Tinham passado três dias e o homem continuava a olhar para aquela janela.
O vidro baço toldava-lhe a vista para dentro da casa, os olhos curiosos
percorriam incessantes o pouco que conseguia vislumbrar para o interior. Contornos
borratados, cores desbotadas dos seres que lá dentro se moviam, irrequietos,
incansáveis à constante fuga dos olhares vindos do lado de fora.

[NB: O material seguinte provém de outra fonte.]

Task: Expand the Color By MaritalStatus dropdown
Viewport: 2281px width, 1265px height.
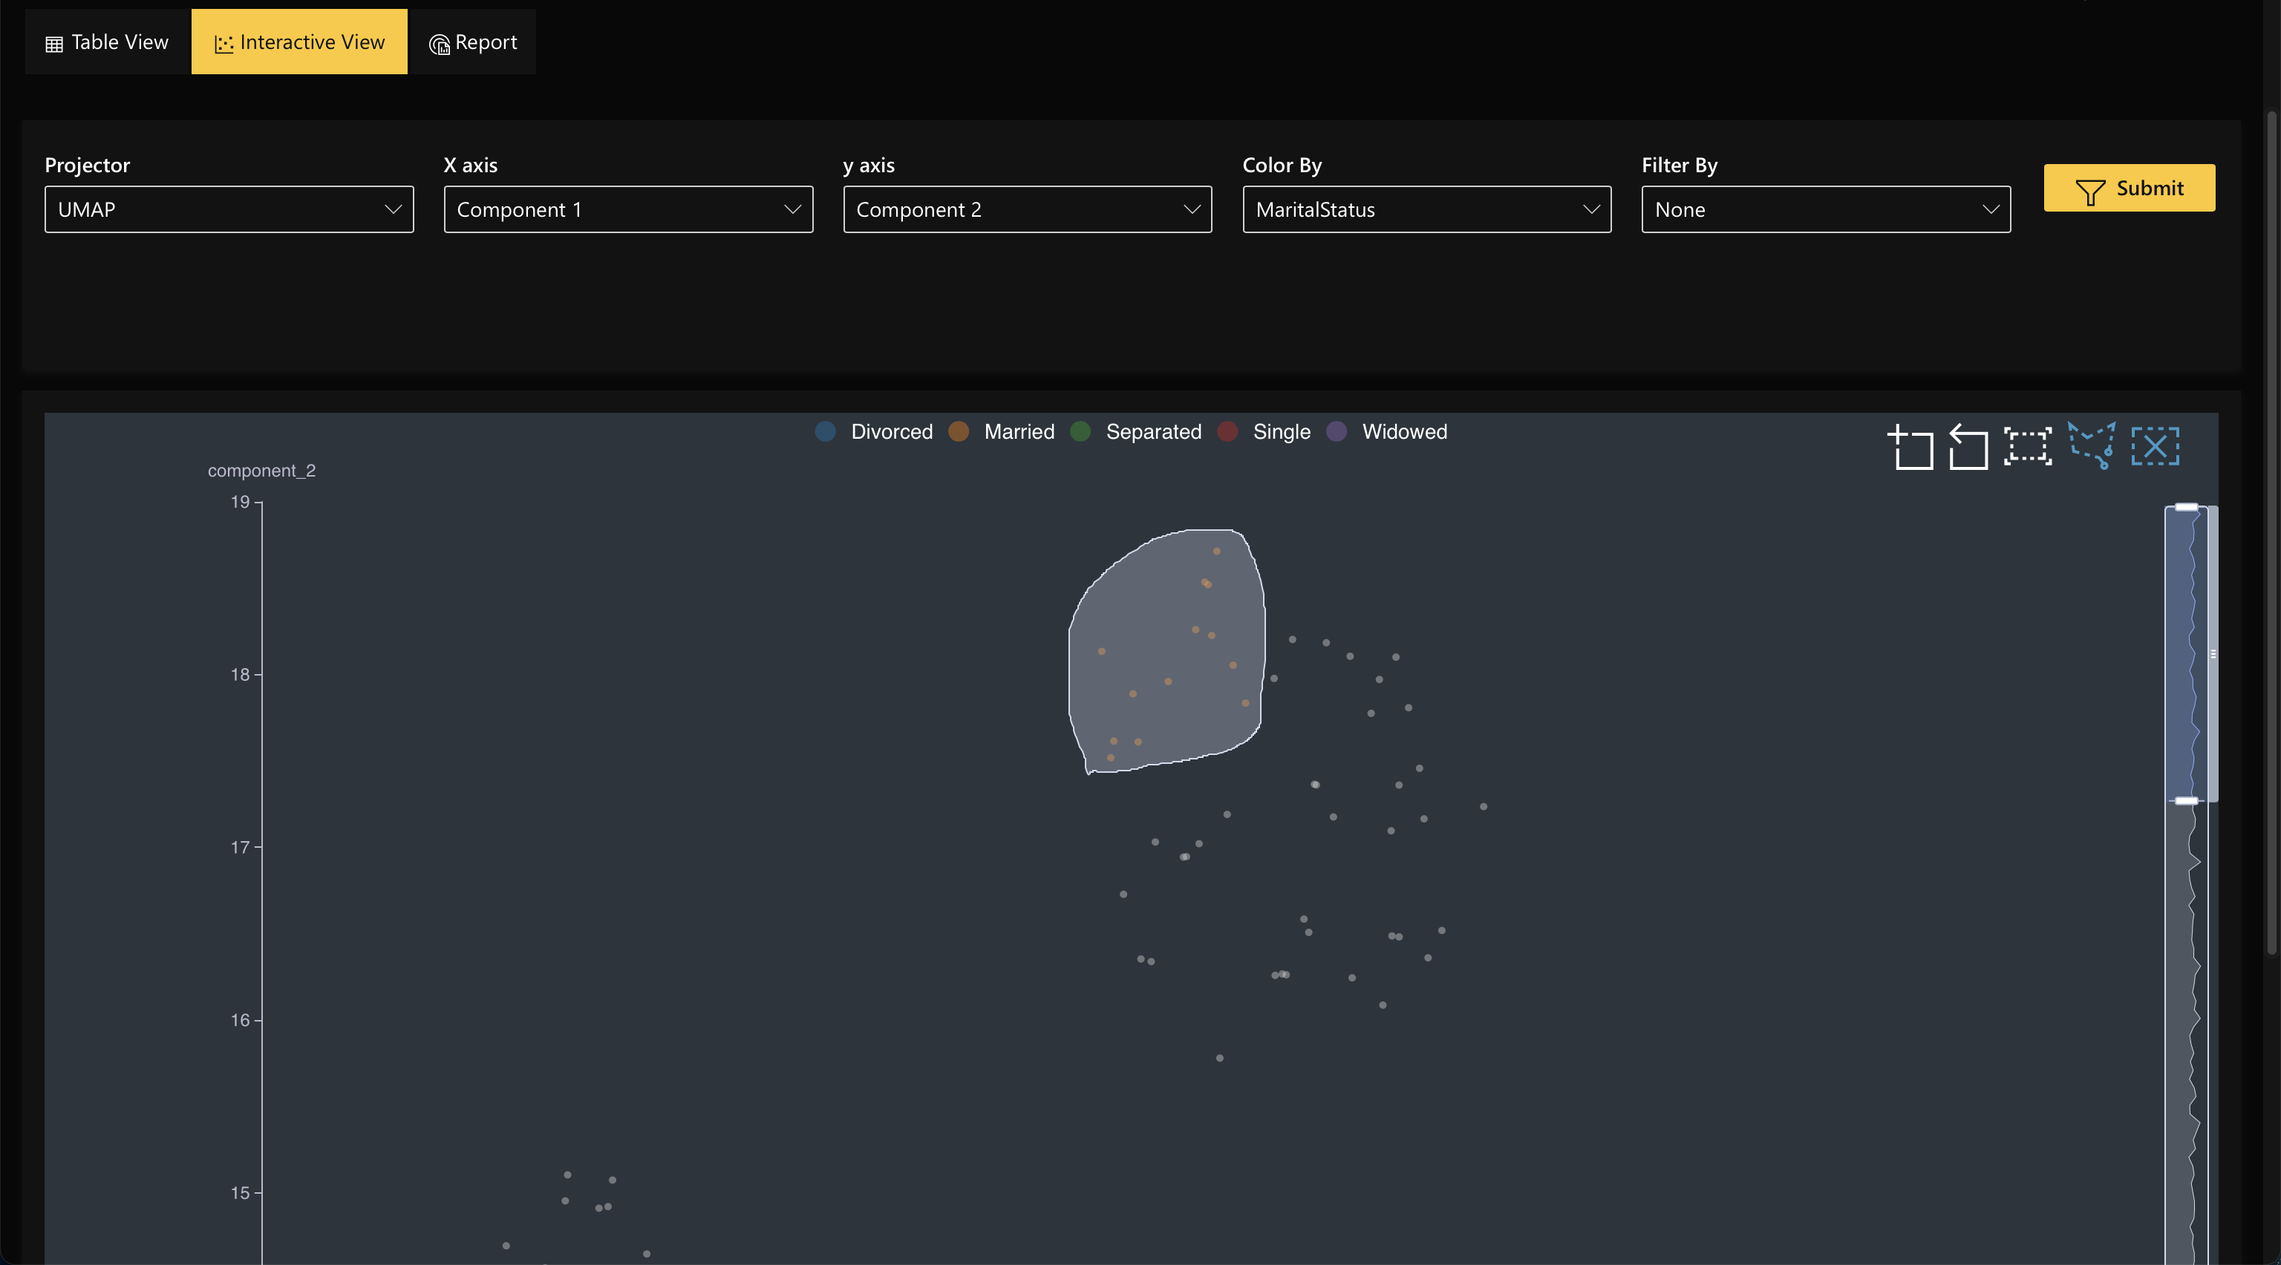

Formas tímidas que fugiam com terror às luzes cobertas de incertezas
que acenavam lá fora. A luz era para eles como uma arma, que os expunha
aos olhos do mundo, que inundava a escuridão e mostrava toda a sua fragilidade
e imperfeição, por isso, preferiam manter a porta fechada e bafejar
os vidros, para que ninguém os pudesse ver. Enrolados na escuridão,
relembravam ainda o que tinha acontecido da última vez que abriram a
porta, da última vez que deixaram entrar alguém na sua casa, da
última vez que confiaram.
O homem mantinha-se do lado de fora, ávido de conhecer as formas que
se escondiam por trás daquelas paredes. Era até capaz de quebrar
o vidro da janela e espreitar, nem que fosse por um segundo, para conhecer os
contornos exactos dos seres que lhe povoavam o imaginário. No entanto,
isso não seria correcto. Ele não seria capaz de quebrar a magia
das formas embaciadas, dos seus movimentos imperceptíveis que ia começando
a adivinhar, aos quais se afeiçoava de dia para dia.
No final do terceiro dia em que tinha olhado ininterruptamente para aquela janela,
o homem beijou o vidro, que era aquilo que tinha de mais próximos dos
vultos que via cá de fora. Tocar o vidro com os lábios foi a única
forma de mostrar àqueles seres o quanto gostava deles, era no fundo,
a única forma que conhecia de os tocar. Esgotado, arrastou-se até
à soleira da porta onde se prostrou para descansar um pouco. Os sons
fugidios vindos do interior, que lhe tinham alimentado a curiosidade durante
três dias, foram os mesmo que o embalaram no próprio cansaço,
um cansaço tão profundo, tão só, tão expectante
em poder tocar os seres do interior da casa que o homem só viria a acordar
algum dia se a porta da casa se abrisse e esbarrasse com ele a dormir na soleira.